#### Problem to solve:
All records shown below should be given again, character for character.

....................

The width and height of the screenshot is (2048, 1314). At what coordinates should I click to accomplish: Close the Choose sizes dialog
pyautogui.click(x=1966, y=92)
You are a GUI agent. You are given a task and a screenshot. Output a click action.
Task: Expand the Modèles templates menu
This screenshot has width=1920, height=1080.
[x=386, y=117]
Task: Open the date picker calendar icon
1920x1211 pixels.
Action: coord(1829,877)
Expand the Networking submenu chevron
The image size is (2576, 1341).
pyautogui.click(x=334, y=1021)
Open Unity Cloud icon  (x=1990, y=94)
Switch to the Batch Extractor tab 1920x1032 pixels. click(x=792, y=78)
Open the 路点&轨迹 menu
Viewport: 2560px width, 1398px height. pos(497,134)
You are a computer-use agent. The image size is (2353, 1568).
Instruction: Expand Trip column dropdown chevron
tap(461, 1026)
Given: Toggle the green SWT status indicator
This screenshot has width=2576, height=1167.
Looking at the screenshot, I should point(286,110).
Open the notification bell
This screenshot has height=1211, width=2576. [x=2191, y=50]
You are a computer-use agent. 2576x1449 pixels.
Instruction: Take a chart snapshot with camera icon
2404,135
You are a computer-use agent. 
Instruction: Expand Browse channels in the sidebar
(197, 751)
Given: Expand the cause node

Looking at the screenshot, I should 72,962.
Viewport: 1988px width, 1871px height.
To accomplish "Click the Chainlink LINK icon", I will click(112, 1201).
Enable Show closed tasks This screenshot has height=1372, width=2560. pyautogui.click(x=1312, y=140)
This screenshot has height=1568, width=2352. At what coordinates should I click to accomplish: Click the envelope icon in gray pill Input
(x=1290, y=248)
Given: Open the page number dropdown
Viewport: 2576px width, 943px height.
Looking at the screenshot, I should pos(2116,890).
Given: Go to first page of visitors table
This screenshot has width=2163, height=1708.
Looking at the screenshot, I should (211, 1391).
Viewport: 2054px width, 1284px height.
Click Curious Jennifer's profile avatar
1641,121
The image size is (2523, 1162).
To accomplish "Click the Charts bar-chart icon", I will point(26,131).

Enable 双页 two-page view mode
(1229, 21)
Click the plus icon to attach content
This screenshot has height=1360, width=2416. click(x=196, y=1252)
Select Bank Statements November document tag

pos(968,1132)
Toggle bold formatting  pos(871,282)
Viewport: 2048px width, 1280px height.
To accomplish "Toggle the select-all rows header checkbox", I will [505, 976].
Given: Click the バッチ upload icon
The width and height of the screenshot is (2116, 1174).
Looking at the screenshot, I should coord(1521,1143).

....................

#### Result of the task:
The width and height of the screenshot is (2048, 1314). At what coordinates should I click to accomplish: Close the Choose sizes dialog
pyautogui.click(x=1966, y=92)
You are a GUI agent. You are given a task and a screenshot. Output a click action.
Task: Expand the Modèles templates menu
This screenshot has width=1920, height=1080.
[x=386, y=117]
Task: Open the date picker calendar icon
1920x1211 pixels.
Action: coord(1829,877)
Expand the Networking submenu chevron
The image size is (2576, 1341).
pyautogui.click(x=334, y=1021)
Open Unity Cloud icon  (x=1990, y=94)
Switch to the Batch Extractor tab 1920x1032 pixels. click(x=792, y=78)
Open the 路点&轨迹 menu
Viewport: 2560px width, 1398px height. pos(497,134)
You are a computer-use agent. The image size is (2353, 1568).
Instruction: Expand Trip column dropdown chevron
tap(461, 1026)
Given: Toggle the green SWT status indicator
This screenshot has width=2576, height=1167.
Looking at the screenshot, I should point(286,110).
Open the notification bell
This screenshot has height=1211, width=2576. [x=2191, y=50]
You are a computer-use agent. 2576x1449 pixels.
Instruction: Take a chart snapshot with camera icon
2404,135
You are a computer-use agent. 
Instruction: Expand Browse channels in the sidebar
(197, 751)
Given: Expand the cause node

Looking at the screenshot, I should 72,962.
Viewport: 1988px width, 1871px height.
To accomplish "Click the Chainlink LINK icon", I will click(112, 1201).
Enable Show closed tasks This screenshot has height=1372, width=2560. pyautogui.click(x=1312, y=140)
This screenshot has height=1568, width=2352. At what coordinates should I click to accomplish: Click the envelope icon in gray pill Input
(x=1290, y=248)
Given: Open the page number dropdown
Viewport: 2576px width, 943px height.
Looking at the screenshot, I should pos(2116,890).
Given: Go to first page of visitors table
This screenshot has width=2163, height=1708.
Looking at the screenshot, I should (211, 1391).
Viewport: 2054px width, 1284px height.
Click Curious Jennifer's profile avatar
1641,121
The image size is (2523, 1162).
To accomplish "Click the Charts bar-chart icon", I will point(26,131).

Enable 双页 two-page view mode
(1229, 21)
Click the plus icon to attach content
This screenshot has height=1360, width=2416. click(x=196, y=1252)
Select Bank Statements November document tag

pos(968,1132)
Toggle bold formatting  pos(871,282)
Viewport: 2048px width, 1280px height.
To accomplish "Toggle the select-all rows header checkbox", I will [505, 976].
Given: Click the バッチ upload icon
The width and height of the screenshot is (2116, 1174).
Looking at the screenshot, I should coord(1521,1143).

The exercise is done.